夕陽を撮るとなれば私の中ではそう選択肢はない。歩いて15分くらいの所が2つあって、いつもこのブログにアップしている写真はそこで大体撮っている。荒幡富士と、所沢高校の脇。せっかくバイクに乗っているのだから歩いて行ける場所ではもったいない。というわけで向かった先は多摩湖。まあ、ここも歩いて行ける範囲なのだけど、眼前は湖だけなのでロケーションは抜群だ。訪れてみると、カメラと三脚を携えた人が数人いて人気スポットというのが分かる。そして今日の1枚。

そういえば、なぜ空の写真を撮り始めたのか思い出した。もう10年以上毎日空の写真を撮っているのだけど、初心を忘れさせてしまう年月というのは恐ろしい。ただ惰性になっているような気がしないでもないですが。

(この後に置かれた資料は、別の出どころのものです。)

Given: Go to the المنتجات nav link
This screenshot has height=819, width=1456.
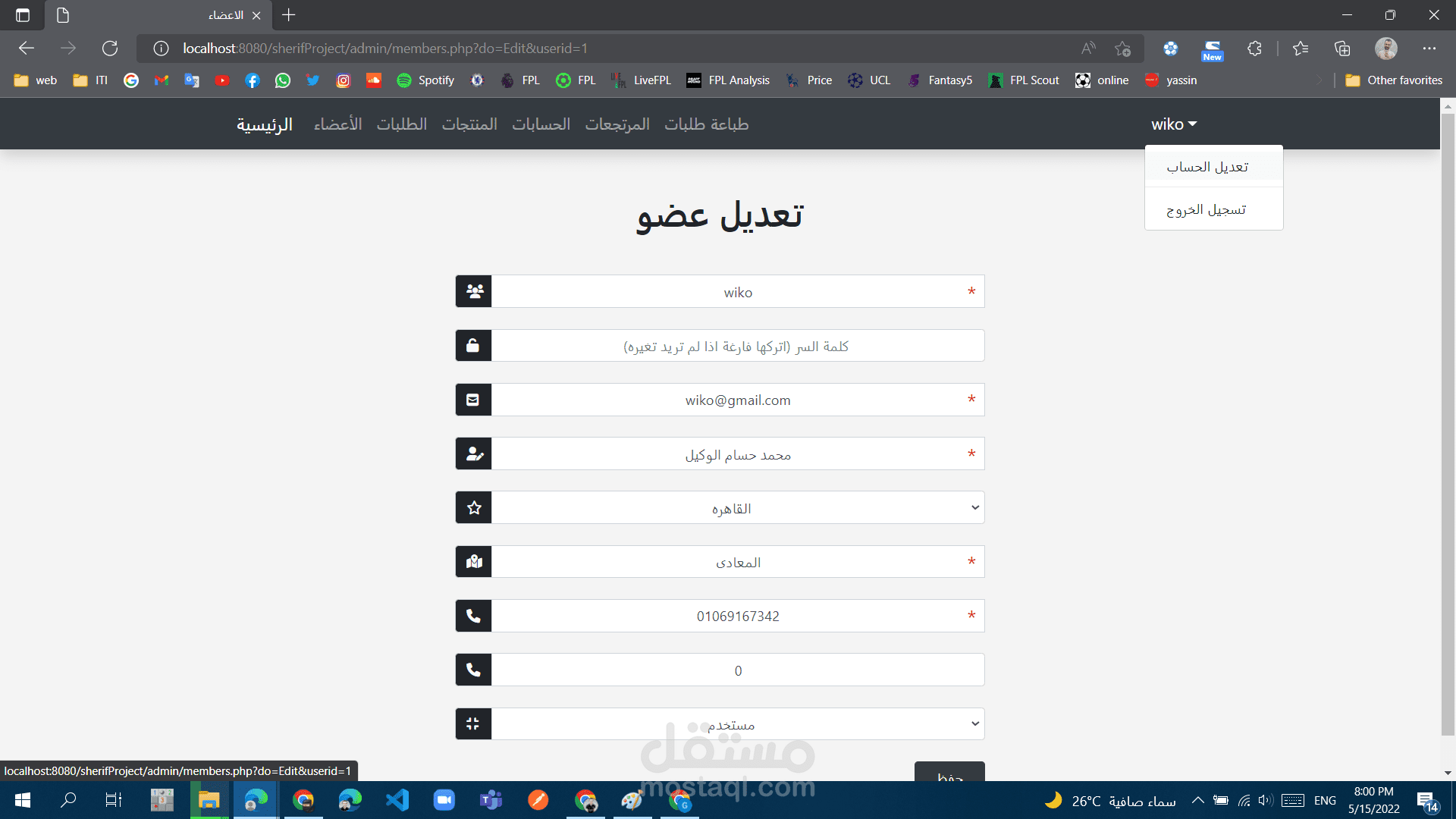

町中で過ごしていると自然というのはなかなかない。けど、空がある。日常の中でふと見上げる空というのは心に潤いをもたらすのではないか。小林清親か川瀬巴水か曖昧なのだけど、画集に掲載されていた孫を連れた老人が夕陽をただただ眺めている浮世絵が印象に残っている。空というのも身近にある娯楽なんだと気付かされた。私の中では自然散策が王道の娯楽なのだけど、空というのも忘れてはいけない。そんなわけで、初心に戻って意識的に撮ってみようかと思う。